Copy the stretch of records from the line containing "This screenshot has width=1456, height=825." through the line containing "pyautogui.click(x=488, y=591)", both ends included, with every coordinate in the answers reduced by 70.

> **DATA LINES**:
-- -- --

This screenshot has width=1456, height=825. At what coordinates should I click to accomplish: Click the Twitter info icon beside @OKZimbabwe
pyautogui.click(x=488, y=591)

-- -- --

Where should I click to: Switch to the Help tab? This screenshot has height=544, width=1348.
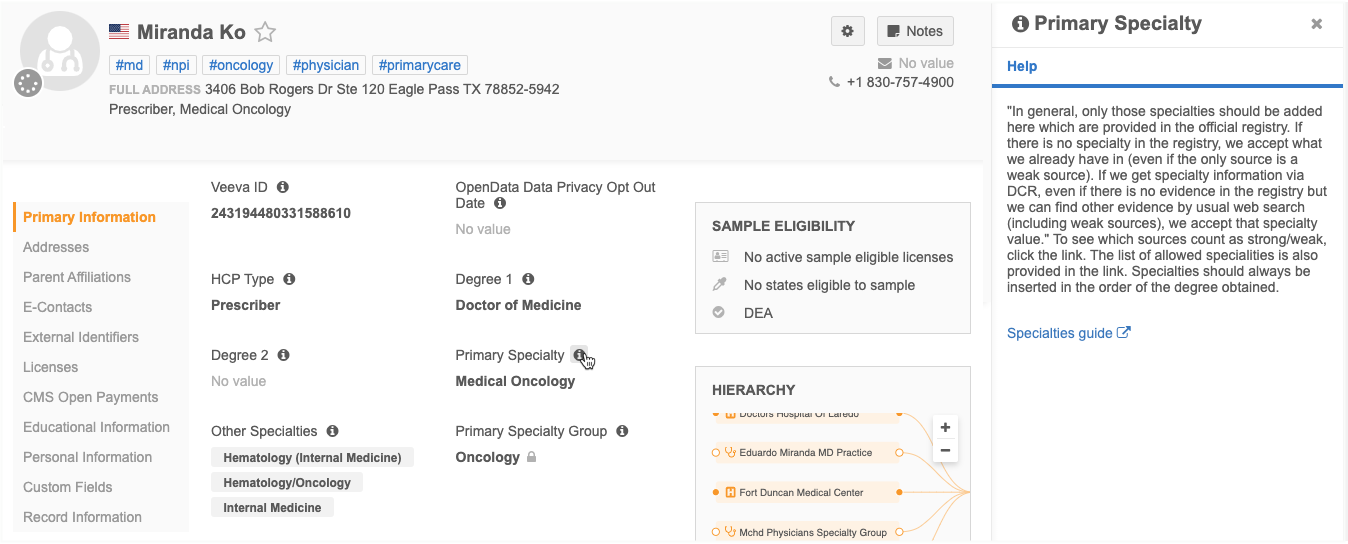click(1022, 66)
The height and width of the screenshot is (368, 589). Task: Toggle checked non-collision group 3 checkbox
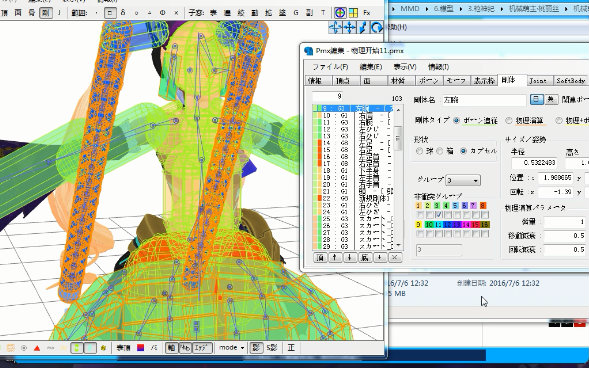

-- -- --

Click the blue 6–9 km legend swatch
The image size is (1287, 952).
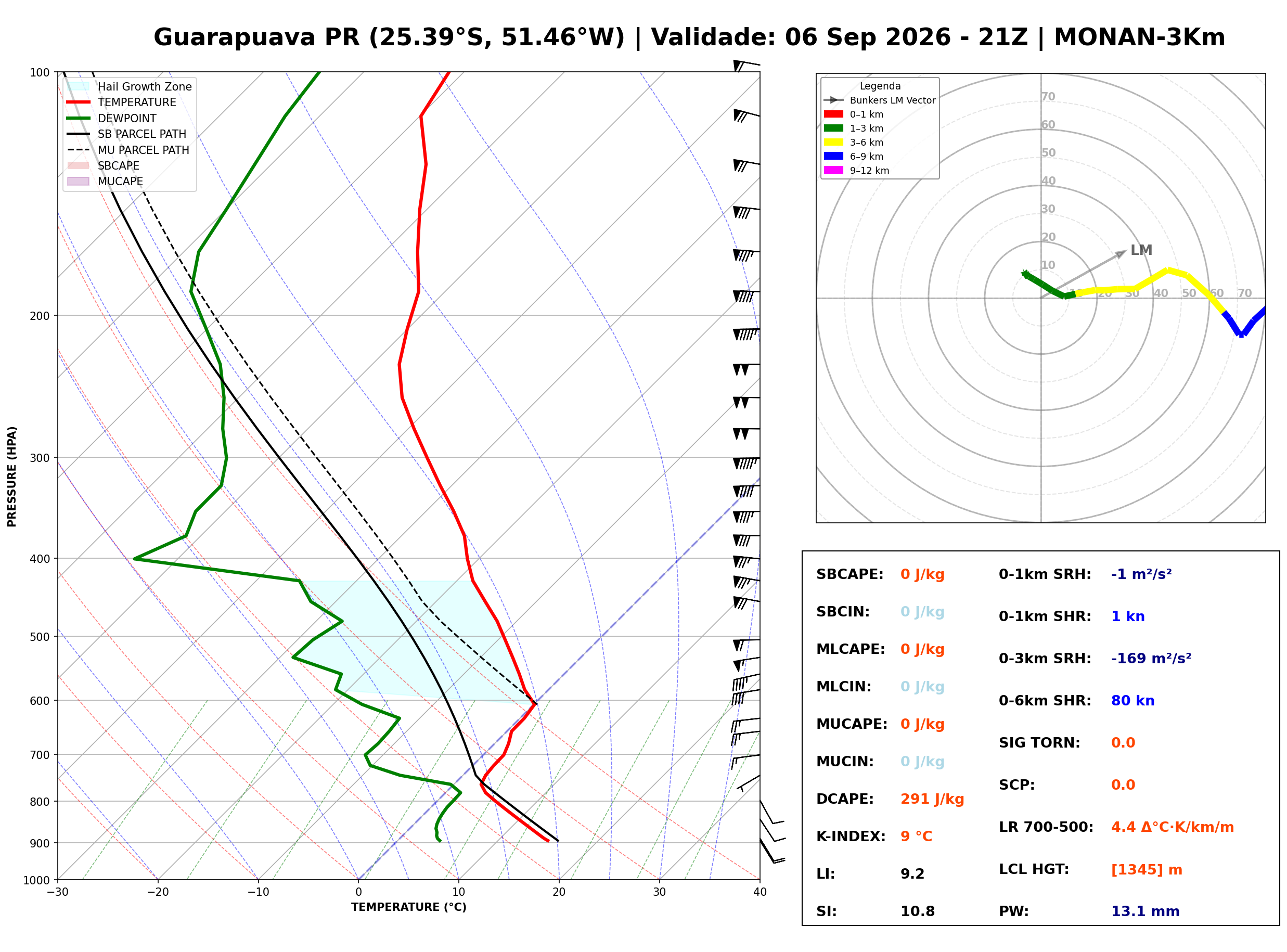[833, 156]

-- -- --

> **REPLY**:
This screenshot has width=1456, height=825. At what coordinates should I click to accomplish: Click the Twitter info icon beside @OKZimbabwe
pyautogui.click(x=418, y=521)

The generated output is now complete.